◆ **TASK REQUIREMENTS**: Return every line of the records below that contains the word "Mehr".

** Begin **

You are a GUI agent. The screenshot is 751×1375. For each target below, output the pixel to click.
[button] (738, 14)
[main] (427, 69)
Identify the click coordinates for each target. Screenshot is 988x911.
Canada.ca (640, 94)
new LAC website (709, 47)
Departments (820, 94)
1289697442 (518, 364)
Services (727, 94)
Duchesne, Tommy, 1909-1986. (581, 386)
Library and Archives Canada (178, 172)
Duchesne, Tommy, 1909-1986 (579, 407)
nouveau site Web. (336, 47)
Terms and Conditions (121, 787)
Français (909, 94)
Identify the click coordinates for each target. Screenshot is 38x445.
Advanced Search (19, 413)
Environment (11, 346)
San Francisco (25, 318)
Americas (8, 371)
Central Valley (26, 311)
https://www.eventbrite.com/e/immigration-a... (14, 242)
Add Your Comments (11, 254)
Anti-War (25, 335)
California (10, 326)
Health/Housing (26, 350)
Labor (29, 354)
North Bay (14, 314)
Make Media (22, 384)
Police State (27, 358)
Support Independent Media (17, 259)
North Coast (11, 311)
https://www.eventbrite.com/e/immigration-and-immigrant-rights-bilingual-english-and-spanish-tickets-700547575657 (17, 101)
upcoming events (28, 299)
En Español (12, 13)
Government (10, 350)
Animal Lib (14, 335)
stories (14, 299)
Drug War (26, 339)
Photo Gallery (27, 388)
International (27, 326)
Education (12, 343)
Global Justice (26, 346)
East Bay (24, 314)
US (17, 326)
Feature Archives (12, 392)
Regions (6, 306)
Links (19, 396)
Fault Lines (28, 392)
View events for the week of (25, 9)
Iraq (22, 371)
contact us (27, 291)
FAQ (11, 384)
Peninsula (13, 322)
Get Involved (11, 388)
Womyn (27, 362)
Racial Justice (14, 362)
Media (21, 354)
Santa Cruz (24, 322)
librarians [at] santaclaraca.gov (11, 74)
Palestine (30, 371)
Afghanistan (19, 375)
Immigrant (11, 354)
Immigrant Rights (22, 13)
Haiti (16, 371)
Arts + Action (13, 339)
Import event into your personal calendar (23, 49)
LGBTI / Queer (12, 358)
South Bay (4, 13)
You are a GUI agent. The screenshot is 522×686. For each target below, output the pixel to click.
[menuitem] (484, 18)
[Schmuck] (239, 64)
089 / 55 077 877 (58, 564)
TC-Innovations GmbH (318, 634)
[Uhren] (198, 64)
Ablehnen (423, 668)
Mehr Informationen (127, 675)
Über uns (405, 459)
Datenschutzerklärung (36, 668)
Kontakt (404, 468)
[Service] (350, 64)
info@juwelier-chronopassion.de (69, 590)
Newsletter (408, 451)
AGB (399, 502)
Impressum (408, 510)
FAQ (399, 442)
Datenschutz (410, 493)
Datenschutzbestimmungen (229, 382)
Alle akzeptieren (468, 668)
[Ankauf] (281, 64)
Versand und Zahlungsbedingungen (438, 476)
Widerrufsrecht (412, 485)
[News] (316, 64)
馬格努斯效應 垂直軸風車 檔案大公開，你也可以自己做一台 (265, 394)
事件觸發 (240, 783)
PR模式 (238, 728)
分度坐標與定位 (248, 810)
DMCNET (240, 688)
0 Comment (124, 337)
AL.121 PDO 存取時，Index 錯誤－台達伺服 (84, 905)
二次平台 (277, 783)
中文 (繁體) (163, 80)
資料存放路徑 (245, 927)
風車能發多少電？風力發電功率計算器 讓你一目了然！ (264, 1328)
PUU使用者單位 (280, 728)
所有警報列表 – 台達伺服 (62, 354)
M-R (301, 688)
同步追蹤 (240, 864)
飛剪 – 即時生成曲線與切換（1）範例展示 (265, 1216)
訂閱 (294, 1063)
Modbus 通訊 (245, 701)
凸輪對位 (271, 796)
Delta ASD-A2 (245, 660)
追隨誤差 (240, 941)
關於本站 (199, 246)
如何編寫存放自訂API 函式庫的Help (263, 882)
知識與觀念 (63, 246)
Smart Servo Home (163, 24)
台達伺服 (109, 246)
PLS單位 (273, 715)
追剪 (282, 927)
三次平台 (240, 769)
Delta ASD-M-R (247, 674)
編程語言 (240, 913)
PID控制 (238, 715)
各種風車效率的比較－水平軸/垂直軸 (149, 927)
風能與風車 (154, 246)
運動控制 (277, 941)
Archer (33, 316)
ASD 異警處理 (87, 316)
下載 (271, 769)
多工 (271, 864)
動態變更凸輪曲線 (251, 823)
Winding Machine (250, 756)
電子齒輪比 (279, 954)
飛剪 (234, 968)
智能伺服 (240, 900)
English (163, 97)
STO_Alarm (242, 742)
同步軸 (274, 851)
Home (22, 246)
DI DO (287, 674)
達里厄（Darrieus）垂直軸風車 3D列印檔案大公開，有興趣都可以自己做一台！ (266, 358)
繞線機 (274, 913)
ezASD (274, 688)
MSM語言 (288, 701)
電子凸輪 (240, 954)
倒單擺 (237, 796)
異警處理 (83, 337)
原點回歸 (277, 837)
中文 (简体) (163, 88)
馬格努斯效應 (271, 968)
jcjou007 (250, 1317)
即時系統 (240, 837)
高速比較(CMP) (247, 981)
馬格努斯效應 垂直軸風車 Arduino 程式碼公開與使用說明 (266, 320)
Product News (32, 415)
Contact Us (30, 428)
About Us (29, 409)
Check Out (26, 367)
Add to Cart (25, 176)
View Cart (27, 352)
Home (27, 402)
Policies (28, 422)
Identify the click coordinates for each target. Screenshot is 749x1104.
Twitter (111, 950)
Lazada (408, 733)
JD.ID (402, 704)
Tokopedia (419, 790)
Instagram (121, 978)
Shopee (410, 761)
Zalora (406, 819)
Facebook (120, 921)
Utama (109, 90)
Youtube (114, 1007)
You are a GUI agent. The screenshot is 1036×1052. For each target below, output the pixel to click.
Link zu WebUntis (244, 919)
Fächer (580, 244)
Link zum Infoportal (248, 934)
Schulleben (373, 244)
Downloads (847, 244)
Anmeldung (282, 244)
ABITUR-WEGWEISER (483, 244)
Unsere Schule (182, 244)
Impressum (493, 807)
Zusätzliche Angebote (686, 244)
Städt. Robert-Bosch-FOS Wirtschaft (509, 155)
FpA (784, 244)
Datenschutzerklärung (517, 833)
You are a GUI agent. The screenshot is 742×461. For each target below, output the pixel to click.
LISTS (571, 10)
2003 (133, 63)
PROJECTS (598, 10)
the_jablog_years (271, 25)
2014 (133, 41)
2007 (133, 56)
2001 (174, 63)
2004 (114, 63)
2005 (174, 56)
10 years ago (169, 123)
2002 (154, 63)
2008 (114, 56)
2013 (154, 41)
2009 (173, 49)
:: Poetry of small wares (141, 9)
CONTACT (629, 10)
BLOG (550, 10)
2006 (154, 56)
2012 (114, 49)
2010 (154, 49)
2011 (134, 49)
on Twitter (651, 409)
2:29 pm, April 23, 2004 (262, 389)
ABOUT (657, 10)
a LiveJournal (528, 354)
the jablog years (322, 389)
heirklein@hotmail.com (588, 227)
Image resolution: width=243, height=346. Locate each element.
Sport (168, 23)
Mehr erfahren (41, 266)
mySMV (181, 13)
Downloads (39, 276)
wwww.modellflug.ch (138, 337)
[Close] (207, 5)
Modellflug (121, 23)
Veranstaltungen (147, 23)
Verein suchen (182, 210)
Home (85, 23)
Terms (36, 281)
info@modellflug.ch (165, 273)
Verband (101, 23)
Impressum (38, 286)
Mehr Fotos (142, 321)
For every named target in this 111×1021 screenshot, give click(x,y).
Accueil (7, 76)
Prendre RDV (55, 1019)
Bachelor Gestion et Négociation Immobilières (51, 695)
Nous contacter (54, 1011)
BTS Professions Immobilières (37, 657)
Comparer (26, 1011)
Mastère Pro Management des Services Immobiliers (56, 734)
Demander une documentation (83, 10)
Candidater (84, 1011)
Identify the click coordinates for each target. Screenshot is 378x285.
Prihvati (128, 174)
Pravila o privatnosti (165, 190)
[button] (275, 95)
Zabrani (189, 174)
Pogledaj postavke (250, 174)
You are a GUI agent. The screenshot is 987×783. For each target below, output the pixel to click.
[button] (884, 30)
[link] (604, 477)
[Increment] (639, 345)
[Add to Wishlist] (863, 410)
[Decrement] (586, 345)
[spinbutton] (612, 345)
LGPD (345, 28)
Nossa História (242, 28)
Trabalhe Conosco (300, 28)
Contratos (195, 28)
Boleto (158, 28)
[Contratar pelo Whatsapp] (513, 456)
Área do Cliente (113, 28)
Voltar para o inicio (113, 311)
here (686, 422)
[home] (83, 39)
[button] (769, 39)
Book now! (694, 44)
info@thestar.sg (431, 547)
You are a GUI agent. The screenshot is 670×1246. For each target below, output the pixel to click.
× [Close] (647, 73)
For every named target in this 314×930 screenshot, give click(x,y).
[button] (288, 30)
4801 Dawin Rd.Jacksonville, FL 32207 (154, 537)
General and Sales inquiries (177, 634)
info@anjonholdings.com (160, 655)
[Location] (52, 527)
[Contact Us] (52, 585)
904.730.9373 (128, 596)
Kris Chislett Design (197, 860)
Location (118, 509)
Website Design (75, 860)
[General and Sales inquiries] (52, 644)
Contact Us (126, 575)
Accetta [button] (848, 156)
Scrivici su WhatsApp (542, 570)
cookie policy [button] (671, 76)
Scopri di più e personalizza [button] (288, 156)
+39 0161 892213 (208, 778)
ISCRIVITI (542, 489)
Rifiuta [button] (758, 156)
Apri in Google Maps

** End **

◆ **FULL ANSWER**:
Mehr Informationen (127, 675)
Mehr erfahren (41, 266)
Mehr Fotos (142, 321)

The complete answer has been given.